FIGS. 4 and 5 illustrate a second embodiment of an airborne obstacle 200.

The air obstacle light 200 of the present embodiment includes a clamp member 211 to which the housing 210 is coupled to the transmission line 10, an extension rod 212 extending from the clamp member 211, And a case member 213 supported by the case member 213.

The clamp member 211 may be formed in a cylindrical pipe shape having a hollow through which the transmission line 10 can pass through at the center as shown in the present embodiment. In the case of the first embodiment, And the members may be mutually coupled through the fixing bolts to grip the transmission line.

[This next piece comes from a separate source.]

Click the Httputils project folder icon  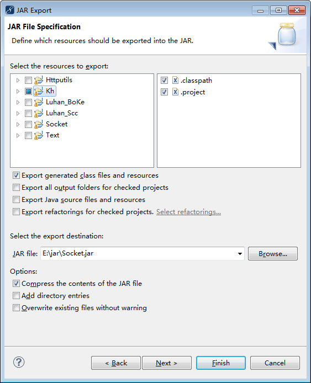pyautogui.click(x=39, y=80)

The extension rod 212 is extended downward from the clamp member 211 by a predetermined length so that the blade member 328 provided on the case member 213 to be described later rotates so as not to interfere with the transmission line 10, (213) to be sufficiently spaced from the transmission line (10).

The case member 213 is supported by the two clamp members 211 and the extension rod 212 spaced apart from each other in the longitudinal direction of the power transmission line in the case of the present embodiment but the number of the clamp members 211 and the number of the extension rods 212 Can be increased or decreased in consideration of various factors such as the weight, size, and length of the case member 213.

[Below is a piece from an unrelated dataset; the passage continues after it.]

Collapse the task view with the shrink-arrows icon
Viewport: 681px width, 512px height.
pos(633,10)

The case member 213 has an inner space in which the generator 223 and the battery 224 can be installed and includes an upper plate 215 connected to the lower end of the extending rod 212, An upper member 214 including an inclined plate 216 extending obliquely downward and a vertical plate 217 extending vertically downward from the inclined plate 216 and a side wall plate 218 formed at both ends in the longitudinal direction, And a lower member 219 for opening and closing the lower surface of the upper member 214. [

A solar cell panel 220 is mounted on the case member 213 so as to generate electricity through solar light on the swash plate 216. A light emitting unit 230 is mounted on the swash plate 216 and the vertical plate 217 Is installed.

A rotary shaft 222 is rotatably installed on one side wall plate 218 and a blade 328 is installed on the end of the rotary shaft 222 exposed to the outside of the case member 213 so as to be rotated by wind Respectively.

The length of the blade 328 is preferably shorter than the distance between the transmission line and the rotation axis 222 so that the end of the blade 328 does not interfere with the transmission line 10 during the rotation.

A generator 223 connected to the rotating shaft 222 and a battery 224 capable of storing electricity generated from the generator 223 and the solar cell panel 220 are formed in the housing 210 The battery 224 is also connected to the light emitting unit 230 to supply power to the light emitting unit 230.

The generator 223 is generally the same as that of a typical generator 223 including a rotor and a stator, and thus a detailed description thereof will be omitted.

The airborne obstacle 200 of the present embodiment is provided with a solar battery panel 220 for generating electricity through sunlight as well as a blade 328 for generating wind power and a generator 223 for generating electricity through wind, It is possible to stably supply power to the light emitting unit 230 by supplying the power through the wind even in the nighttime or in the cloudy weather without the power supply, so that it is possible to prevent the power supply from becoming unstable.

Figures 6 and 7 illustrate a third embodiment of the airborne obstacle 300.

In the airborne obstacle 300 of the present embodiment, the power supply unit 320 includes a wind power generation unit and a solar power generation unit.

The wind power generator includes a rotating fan 326 installed between the bearing 322 and the bearing 322 and a generator that receives power from the rotating fan 326 to generate electricity.

The outer ring part 324 is formed on the outer side of the inner ring part 323 so that the outer ring part 324 can rotate independently of the ball member Respectively. Two members of the bearing 322 are installed so as to be separated by a predetermined distance.

The rotating fan 326 is installed between the members of the bearing 322 and includes a rotating bracket 327 formed to be fixed to the outer ring portion 324 of each bearing 322, And a blade 328.

A first gear 325 is formed on the outer peripheral surface of the outer ring portion 324 of each of the bearings 322 and a second gear 330 is formed on a lower portion of the bearing 322, The second gear 330 is formed to engage with the first gear 325 to transmit the rotating force of the rotating fan 326 to a generator described later. In this embodiment, the outer ring portion 324 of the bearing 322 and the driven rotary member 329 are configured to be engaged with gears. Alternatively, the outer ring portion 324 and the driven rotary member 329 may be formed to transmit power through a chain or a belt. The outer ring portion 324 and the driven rotary member 329 of the member 322 are formed in the form of sprockets or pulleys, respectively.

The drive shaft 331 extending from the driven rotary member 329 is connected to a generator mounted inside the housing 310 to transmit rotational force to generate electricity in the generator.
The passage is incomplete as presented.